It has emerged that China’s largest distressed asset management company was paying significantly less for newly added distressed debt assets in 2018 than it had been the previous year.
Data compiled by Moody’s show that Huarong Asset Management Company, the country’s largest state-backed asset management firm, recorded acquisition costs of 199.4 billion yuan ($28.8 billion; €25.7 billion) for these assets for 2018. This represented a sharp drop on the 408 billion yuan recorded in 2017.
The decrease suggests one of two developments: that the company has cut back on its core business of acquiring banks’ distressed asset portfolios; or that the primary sellers of NPL portfolios have significantly reduced their prices.
Industry sources have said the pricing levels of Chinese bank NPL portfolios have been high in recent years.
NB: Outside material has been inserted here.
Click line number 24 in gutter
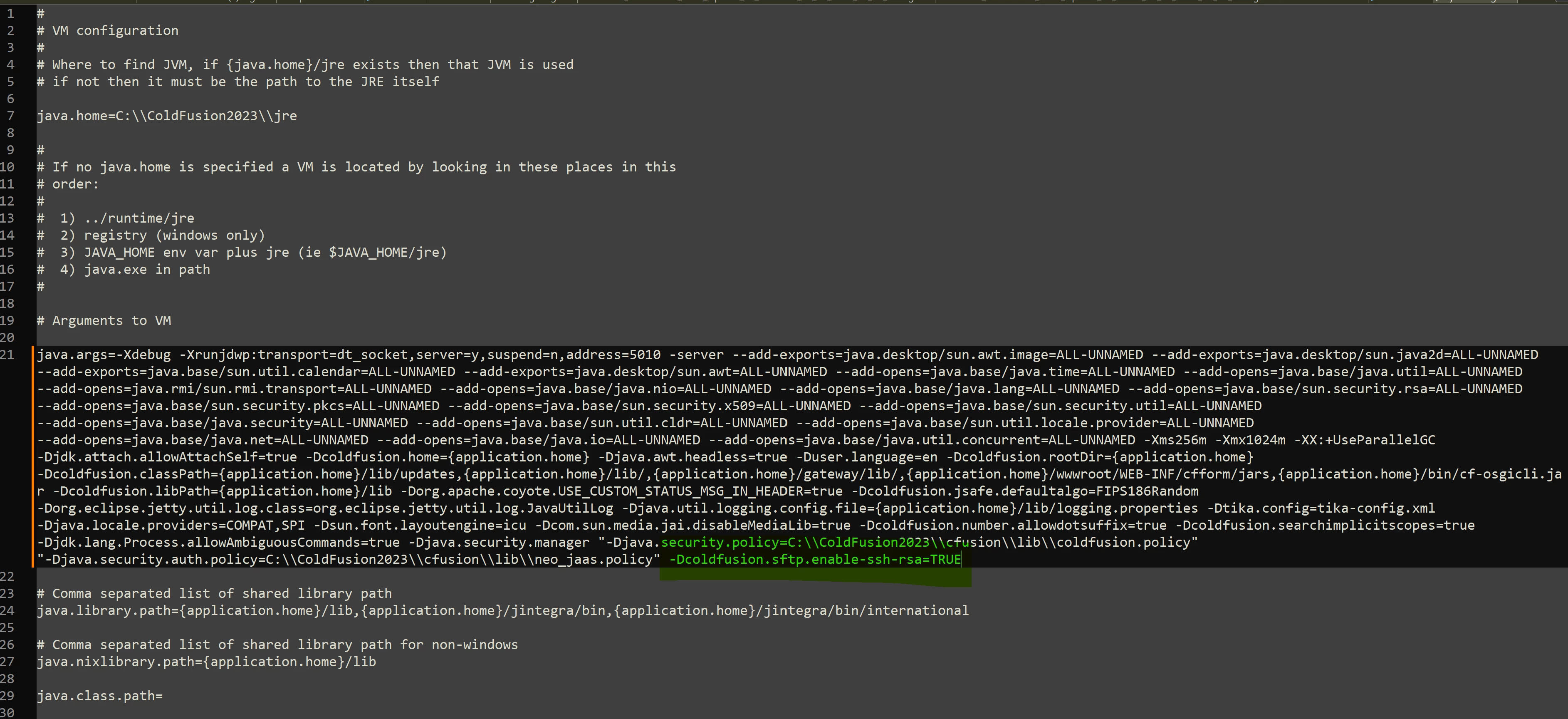The height and width of the screenshot is (719, 1568). tap(7, 611)
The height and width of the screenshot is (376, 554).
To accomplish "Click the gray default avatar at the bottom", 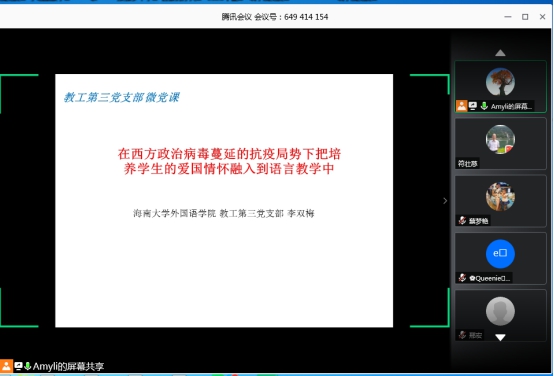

Gregory Ritchie, a co-founder and managing principal at LVF Capital, told Private Debt Investor: “It [the high pricing level] is primarily because of the AMCs’ low cost of capital compared to private capital and [because of] some aggressive buyers both onshore and offshore.” Ritchie believes the lower acquisition costs are the result of distressed asset management companies pulling back on their core business activity.
It is understood that Orient Longxin Capital, the manager co-founded by LVF Capital, purchased at least one China bank NPL portfolio from Huarong AMC. The portfolio was originated in Hunan province in southern China.
According to company disclosures, LVF Capital in 2017 launched a $500 million closed-end China distressed debt fund, Orient Longxin Fund I. Its strategy includes investments in distressed real estate assets.
Other industry participants believe the fall in the amount of NPLs acquired by Huarong is related to the impact of ongoing investigations. Reuters reported in January that Chinese prosecutors had ordered the arrests of four former senior executives at the company’s subsidiaries. Huarong did not respond to our requests for comment on the report.
Sean Hung, a Hong Kong-based vice-president and senior analyst at Moody’s, told PDI: “In 2018, the acquisition cost of newly added distressed debt assets by Huarong AMC substantially declined. It could indicate that the company’s activities in the distressed debt management market or acquiring the bank NPLs was affected by the investigations into its senior management and restructuring.”
Another industry source who preferred not to be named said buyers’ sentiment had changed over the past year: “Some onshore NPL investors are turning more cautious.” The source added that their team had also looked at a few potential purchases but decided not to proceed with them.
Among private debt managers in China, Bain Capital Credit has purchased NPL portfolios from Huarong AMC that were originated in the central province of Hubei, as reported by PDI. A Hong Kong-based spokeswoman for Bain Capital Credit declined to comment on the investigations or their implications for other AMCs’ decisions.
The Moody’s data also suggested that provincial banks have been rapidly emerging into the country’s NPL market over the past year. The rating agency said in the report, published on 11 June, that there were more than 50 provincial-level licensed distressed AMCs, most of which had been created over the previous three years.
It added that the China Banking and Insurance Regulatory Commission would further encourage smaller rural and city commercial banks to recognise and dispose of their problem loans after the country’s National Audit Office highlighted a surge in bad debt at small banks in April.
The rise in the recognised volume of NPLs is in part the result of a regulatory requirement, introduced in February 2018, whereby loans that are overdue by more than 90 days have to be downgraded to the status of ‘non-performing’. Research by EY into publicly listed state-owned banks showed that some had disclosed higher loan loss provisions in their annual reports as a result.
In fact, official data showed that the amount of NPLs held by China’s commercial banks had surpassed 2.16 trillion Chinese yuan at the end of March – the highest level since 2003.
Given the sheer size of the NPL market in China, some Chinese distressed debt investors have been relying on their partnerships and relationships with domestic loan-servicing companies that have strong relationships with provincial AMCs.
Offering his view on specific provincial jurisdictions and performance indicators for NPL buyers, Ritchie said there are legal risks associated with servicing loans originated at a local level within China. “As a fund, we act as a master servicer, and we do need a local team for local loans,” he added.
Another investor in Chinese NPLs added that it was important to have strong working relationships with loan servicers in specific provinces and align economic interests with compliance requirements.